* About this exercise
Begin with the line that has "Open the dollar funds icon in sidebar". Give it and every line after it again, exactly, through the end of the entries below.

* Pixel coordinate grounding data
_ _ _ _ _

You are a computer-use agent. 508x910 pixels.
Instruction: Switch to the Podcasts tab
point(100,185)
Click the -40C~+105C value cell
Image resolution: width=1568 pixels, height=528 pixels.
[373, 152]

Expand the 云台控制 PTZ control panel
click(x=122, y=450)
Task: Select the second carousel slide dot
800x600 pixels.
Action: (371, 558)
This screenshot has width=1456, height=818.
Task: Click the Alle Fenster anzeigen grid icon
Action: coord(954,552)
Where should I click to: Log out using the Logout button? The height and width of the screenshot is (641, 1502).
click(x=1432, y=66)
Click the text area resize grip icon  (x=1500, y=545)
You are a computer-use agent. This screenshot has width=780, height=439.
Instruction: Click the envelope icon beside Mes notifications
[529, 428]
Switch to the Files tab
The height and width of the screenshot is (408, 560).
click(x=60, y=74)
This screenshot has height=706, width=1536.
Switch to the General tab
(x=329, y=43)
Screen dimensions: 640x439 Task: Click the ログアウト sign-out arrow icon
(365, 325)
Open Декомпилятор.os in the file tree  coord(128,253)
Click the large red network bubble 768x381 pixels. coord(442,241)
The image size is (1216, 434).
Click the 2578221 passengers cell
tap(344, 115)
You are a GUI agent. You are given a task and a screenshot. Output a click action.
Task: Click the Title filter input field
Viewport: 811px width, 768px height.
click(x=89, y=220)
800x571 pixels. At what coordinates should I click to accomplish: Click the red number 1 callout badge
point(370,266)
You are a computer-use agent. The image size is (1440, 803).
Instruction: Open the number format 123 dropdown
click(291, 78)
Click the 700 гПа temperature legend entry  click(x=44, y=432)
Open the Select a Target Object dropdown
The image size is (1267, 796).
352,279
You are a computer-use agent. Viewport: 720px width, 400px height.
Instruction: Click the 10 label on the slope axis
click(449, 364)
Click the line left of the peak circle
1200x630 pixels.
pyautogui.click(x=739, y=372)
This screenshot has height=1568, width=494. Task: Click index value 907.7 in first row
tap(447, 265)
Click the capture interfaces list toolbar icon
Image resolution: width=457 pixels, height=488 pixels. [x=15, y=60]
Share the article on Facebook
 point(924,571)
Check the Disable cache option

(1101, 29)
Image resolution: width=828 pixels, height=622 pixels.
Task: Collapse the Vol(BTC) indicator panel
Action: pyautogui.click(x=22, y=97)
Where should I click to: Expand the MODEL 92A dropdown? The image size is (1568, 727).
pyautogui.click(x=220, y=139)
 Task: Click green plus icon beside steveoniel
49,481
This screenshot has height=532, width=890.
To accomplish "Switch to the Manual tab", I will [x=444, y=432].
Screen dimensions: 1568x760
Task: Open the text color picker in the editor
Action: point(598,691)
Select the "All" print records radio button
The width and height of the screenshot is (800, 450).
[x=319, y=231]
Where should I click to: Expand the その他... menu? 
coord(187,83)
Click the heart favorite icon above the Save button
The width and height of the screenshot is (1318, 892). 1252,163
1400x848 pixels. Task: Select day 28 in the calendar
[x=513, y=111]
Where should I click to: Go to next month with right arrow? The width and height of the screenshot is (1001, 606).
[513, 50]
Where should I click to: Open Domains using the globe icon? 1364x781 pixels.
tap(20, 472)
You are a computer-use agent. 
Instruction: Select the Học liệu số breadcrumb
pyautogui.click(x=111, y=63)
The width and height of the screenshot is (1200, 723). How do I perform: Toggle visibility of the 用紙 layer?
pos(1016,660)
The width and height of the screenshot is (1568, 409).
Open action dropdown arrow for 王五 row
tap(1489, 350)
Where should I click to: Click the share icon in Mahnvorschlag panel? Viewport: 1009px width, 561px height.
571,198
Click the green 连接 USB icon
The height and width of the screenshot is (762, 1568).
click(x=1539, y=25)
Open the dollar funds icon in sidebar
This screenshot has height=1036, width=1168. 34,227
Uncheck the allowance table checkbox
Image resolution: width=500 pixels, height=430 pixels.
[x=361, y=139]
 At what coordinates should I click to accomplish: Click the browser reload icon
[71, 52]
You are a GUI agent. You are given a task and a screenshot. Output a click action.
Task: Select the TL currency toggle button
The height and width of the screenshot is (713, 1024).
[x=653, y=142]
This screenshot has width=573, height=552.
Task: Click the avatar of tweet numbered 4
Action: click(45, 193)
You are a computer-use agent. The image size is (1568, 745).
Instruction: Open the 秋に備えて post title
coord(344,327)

_ _ _ _ _

* Answer box
Open the dollar funds icon in sidebar
This screenshot has height=1036, width=1168. 34,227
Uncheck the allowance table checkbox
Image resolution: width=500 pixels, height=430 pixels.
[x=361, y=139]
 At what coordinates should I click to accomplish: Click the browser reload icon
[71, 52]
You are a GUI agent. You are given a task and a screenshot. Output a click action.
Task: Select the TL currency toggle button
The height and width of the screenshot is (713, 1024).
[x=653, y=142]
This screenshot has width=573, height=552.
Task: Click the avatar of tweet numbered 4
Action: click(45, 193)
You are a computer-use agent. The image size is (1568, 745).
Instruction: Open the 秋に備えて post title
coord(344,327)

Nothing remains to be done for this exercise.